BROKEN promises and years of poor planning are foremost in the minds of voters in rural north Cork.
At Rathduff every morning, the school run has become the most stressful job of the day.
The village is cut in half by the main Cork to Mallow Road where the speed signs require cars to slow to 60kmph but drivers rarely oblige.
Parents have devised tactics to cross between the cars to drop their children to the secondary school buses.
Some do not feel comfortable driving across the stream of traffic and instead watch their children cross by foot instead.
Pat Moynihan owns a shop at the junction and watches cars queuing to cross the main road.
“From 7am until after nine, there are cars just flying along the main road and you see the line of cars here waiting to get across. It is crazy, there are more houses planned on the other side of the road, but I don’t know how they are going to cross as well,” he said.
Those queuing up at Rathduff live along the borders of the Cork North Central, Cork East and Cork North West constituencies.

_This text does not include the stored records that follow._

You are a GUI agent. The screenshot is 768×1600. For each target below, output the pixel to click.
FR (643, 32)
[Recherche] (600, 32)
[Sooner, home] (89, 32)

The village was promised €250,000 for a roundabout at the junction and detailed designs were distributed.
But after hopes rose they were dashed by the recent intervention of the National Roads Authority. It has decided to prioritise planning for a motorway between Limerick and Cork and to shelve plans for improvements to the junction.

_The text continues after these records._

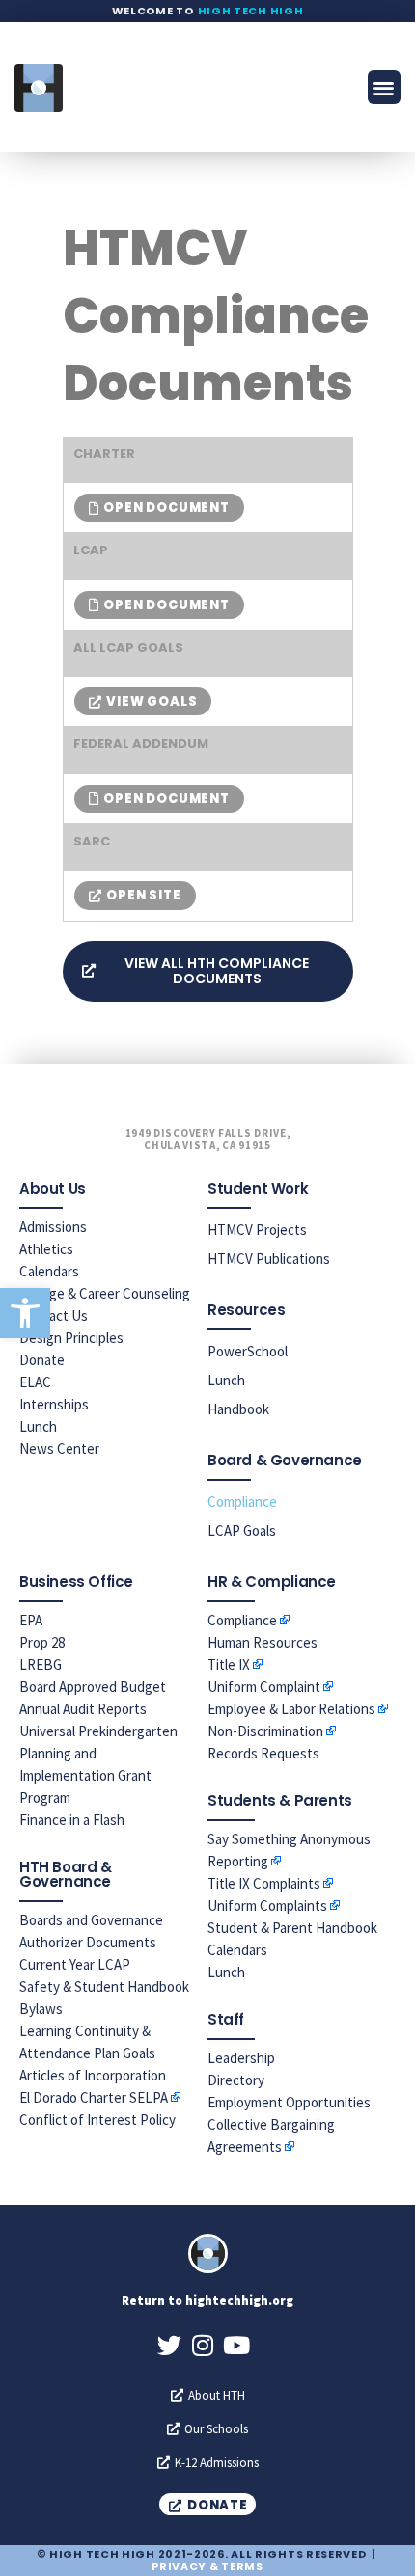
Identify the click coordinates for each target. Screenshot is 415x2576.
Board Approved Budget (92, 1686)
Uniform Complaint (264, 1686)
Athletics (46, 1249)
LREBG (40, 1664)
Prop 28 (42, 1642)
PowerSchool (248, 1351)
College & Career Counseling (104, 1293)
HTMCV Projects (257, 1230)
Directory (236, 2080)
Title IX (229, 1664)
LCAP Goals (242, 1530)
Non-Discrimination (265, 1731)
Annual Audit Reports (83, 1709)
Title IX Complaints (264, 1883)
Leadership (241, 2058)
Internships (54, 1404)
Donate (42, 1360)
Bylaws (41, 2008)
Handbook (238, 1409)
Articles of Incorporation (92, 2075)
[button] (25, 1313)
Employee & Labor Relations (291, 1709)
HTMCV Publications (269, 1258)
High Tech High (251, 10)
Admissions (53, 1227)
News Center (59, 1448)
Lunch (38, 1426)
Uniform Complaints (267, 1905)
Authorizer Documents (87, 1942)
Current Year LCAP (74, 1964)
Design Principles (71, 1337)
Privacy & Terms (207, 2566)
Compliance (242, 1501)
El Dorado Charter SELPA (93, 2097)
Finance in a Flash (71, 1820)
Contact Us (53, 1315)
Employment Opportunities (289, 2102)
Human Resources (263, 1642)
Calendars (49, 1271)
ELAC (35, 1382)
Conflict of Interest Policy (97, 2119)
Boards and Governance (91, 1920)
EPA (30, 1620)
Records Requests (263, 1753)
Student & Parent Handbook (292, 1928)
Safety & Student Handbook (104, 1986)
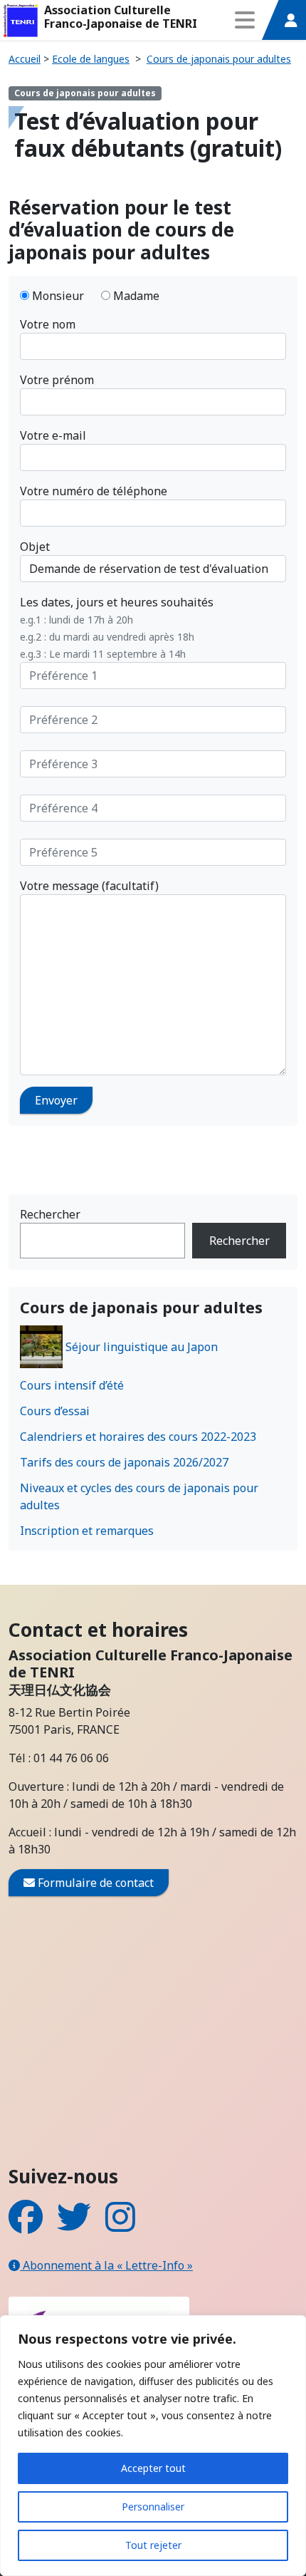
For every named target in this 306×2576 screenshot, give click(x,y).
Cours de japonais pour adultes (219, 59)
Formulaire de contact (94, 1882)
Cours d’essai (55, 1411)
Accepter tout (153, 2468)
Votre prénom (57, 380)
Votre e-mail (53, 435)
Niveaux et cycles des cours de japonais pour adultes (139, 1496)
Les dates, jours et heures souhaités (116, 627)
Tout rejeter (153, 2545)
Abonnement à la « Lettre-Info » (106, 2265)
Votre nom (47, 324)
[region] (153, 2445)
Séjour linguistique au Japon (141, 1347)
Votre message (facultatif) (89, 886)
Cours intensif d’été (72, 1385)
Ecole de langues (91, 59)
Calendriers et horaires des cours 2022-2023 (138, 1436)
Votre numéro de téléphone (93, 491)
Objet (35, 546)
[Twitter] (74, 2225)
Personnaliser (153, 2506)
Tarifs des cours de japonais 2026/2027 (124, 1462)
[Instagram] (120, 2225)
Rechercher (50, 1214)
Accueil (25, 59)
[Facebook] (26, 2225)
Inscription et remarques (87, 1530)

Local people have been told the original construction grant will now be spent on a feasibility study for what was already planned. They were told it was not a political decision but this argument is not winning supporters ahead of General Election.
Mary O’Keefe-Jones prefers to drive the long route to Blarney rather than run the gauntlet of the N20.
She works in the Rathduff before-and-after school service, used mainly by parents commuting to Cork city during the day.
Outside the school, the inadequate rural road network is in evidence again. A lack of parking spaces along the single-lane road means buses and cars are fighting for spots when they converge to drop children off.
Ms O’Keefe-Jones’s children are among those who have to leave school 10 minutes early every evening so their buses can pull away before the parents arrive.
The 170 new houses overlooking the school promise more problems with inadequate water, sewerage and roads remaining untouched despite the investment in housing.
‘The cars just fly past’
RATHDUFF woman Liz O’Sullivan rises well in advance of the 8am school bus which collects two of her children on the main Mallow to Cork Road.
She said she takes her life in her hands every morning, darting between gaps in the rush-hour traffic which streams through the middle of the village.
“There is nothing there to help us get out and the cars just fly past.”
At 9am at Rathduff National School, parents of 165 children and two buses converge on 15 parking spaces. Sitting on a single-lane country road, the drop-off point is chaotic with cars stopping, manoeuvring on a sixpence.
Ms O’Sullivan is among those campaigning for better infrastructure for years and watched in frustration as more than 170 houses were built overlooking the school without any investment to ease congestion.
Ms O’Sullivan says she was once told nothing will be done because there have not been “enough fatalities” and is worried what it will take before the network is improved.